Ulrich Zaum

Blattgold
Stück in 3 Akten
3 D, 11 H, 3 Dek
UA: 28.04.1990 · Bühnen der Landeshauptstadt Kiel · Directed by: Johannes Klaus
In 1918, towards the end of World War I, those left behind and invalid meet on a deserted fairground: a count with his assistants, a doctor and his blind patient and a man gone mad from the war. A few variety artists mingle with this varied company in the hopes of capitalizing on the desolate state of this war society. The most well-known amongst them is Hanussen, an artist and clairvoyant who is planning a spectacular at the front with a violinist and a magician. The end of the war destroys his plans. Hanussen is highly in debt and decides, after ten years in which his situation became more and more hopeless, to commit suicide. But he survives and finds himself in the company of an uprising SA clique which the count belongs to as well. Hanussen scents his chance and tries himself as the “seer” of the movement. After Hitler’s rise to power, as reward for his involvement, he demands support for his most extravagant show yet. The National Socialists murder the cumbersome confidant, however. The fact of his Jewish origins comes in handy for his henchmen: Herschel Steinschneider alias Count Erik Hanussen.

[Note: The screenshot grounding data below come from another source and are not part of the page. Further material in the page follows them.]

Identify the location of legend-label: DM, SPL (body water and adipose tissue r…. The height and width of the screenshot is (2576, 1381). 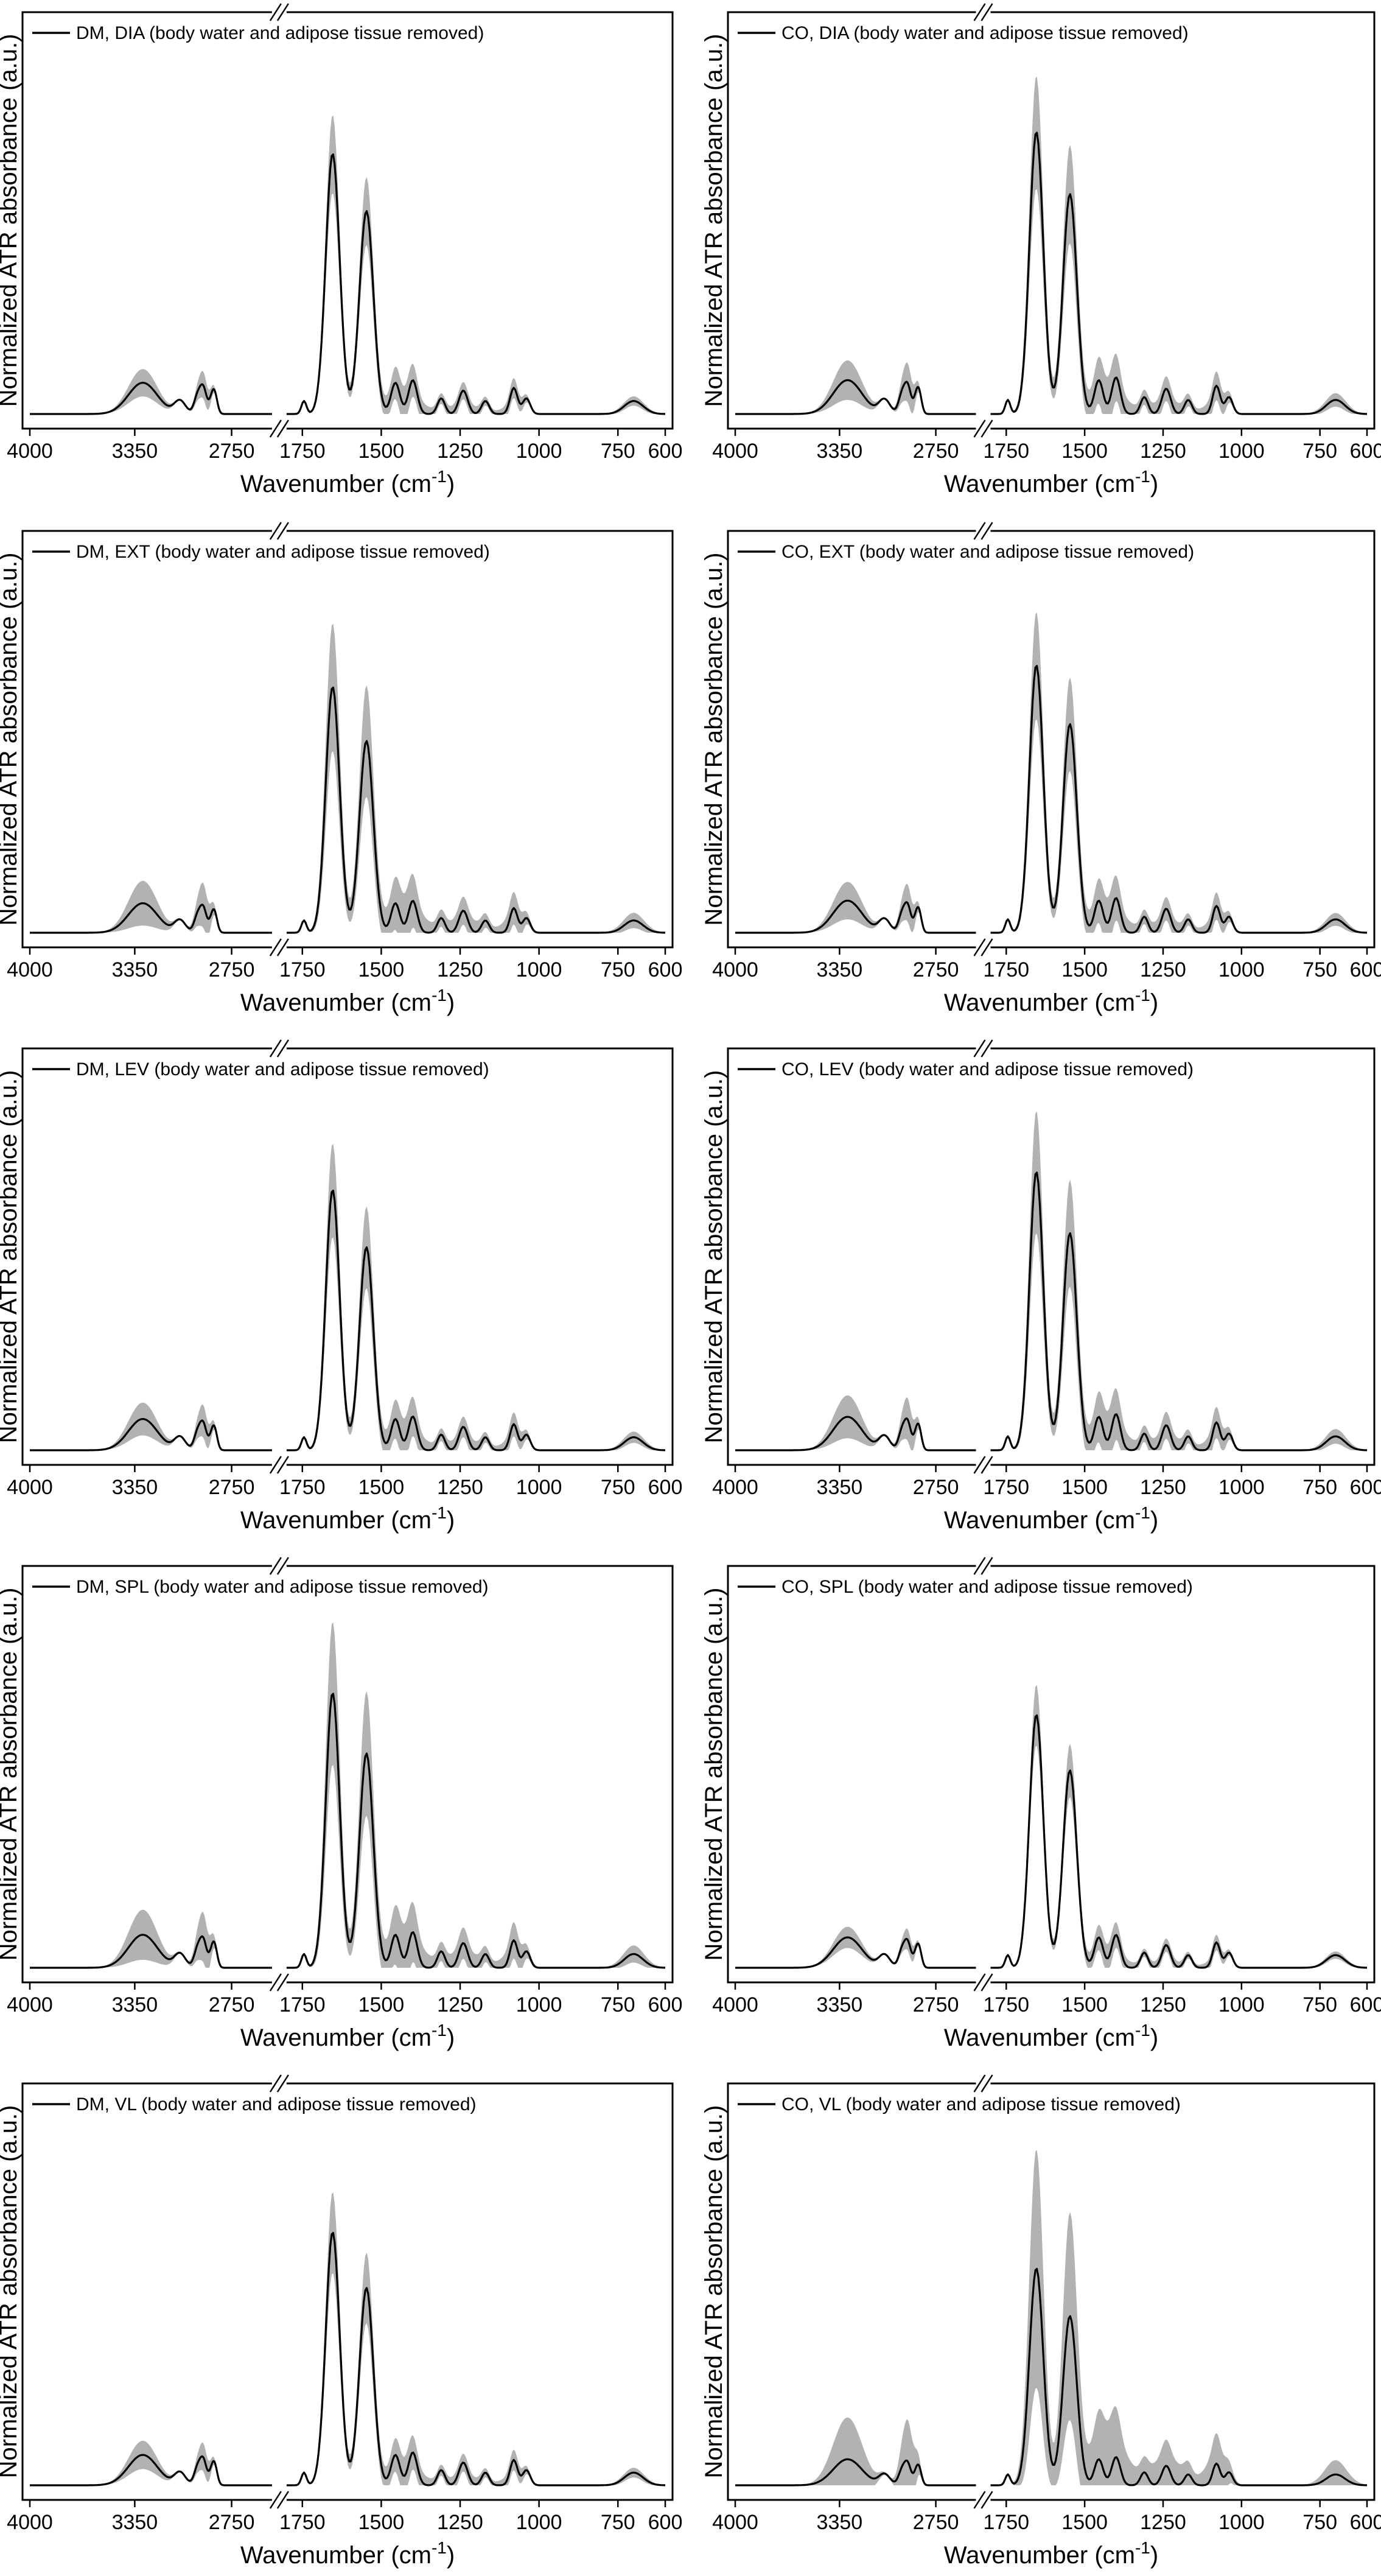
(282, 1587).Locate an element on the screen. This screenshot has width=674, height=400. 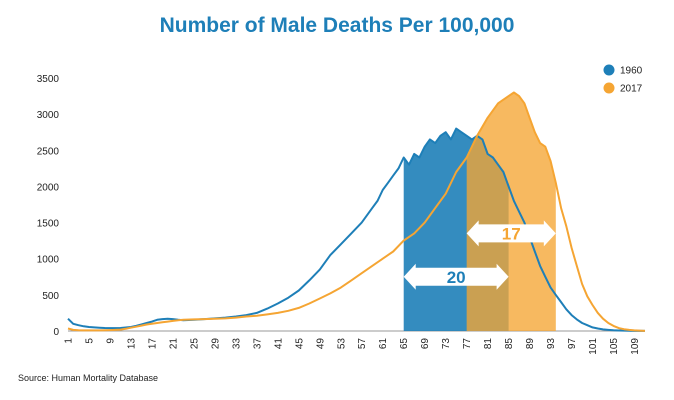
x-tick-label: 1 is located at coordinates (70, 341).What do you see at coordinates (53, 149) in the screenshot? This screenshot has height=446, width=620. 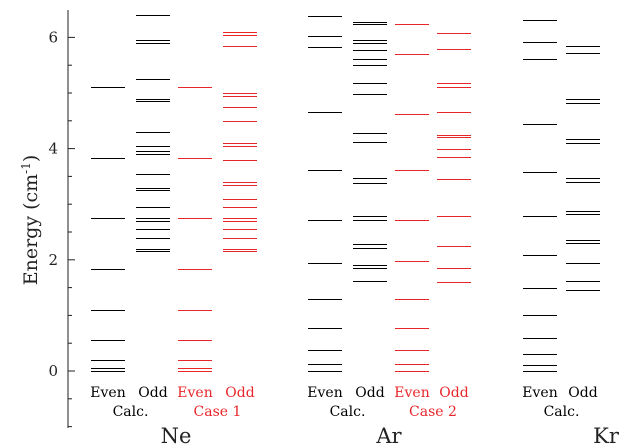 I see `y-tick-label: 4` at bounding box center [53, 149].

Ulrich Zaum depicts the path of an opportunist in his play, but one who is nothing but the puppet on the strings of those in power. He succeeds in drawing a picture of the changing times, not the least through his choice of an extraordinary circle of characters which is completed by dream characters such as the fopp ghosts, the wild man, the blind man, the dead magician. Hanussen, the clairvoyant, cannot see his own fate – or he sees it, but cannot escape it.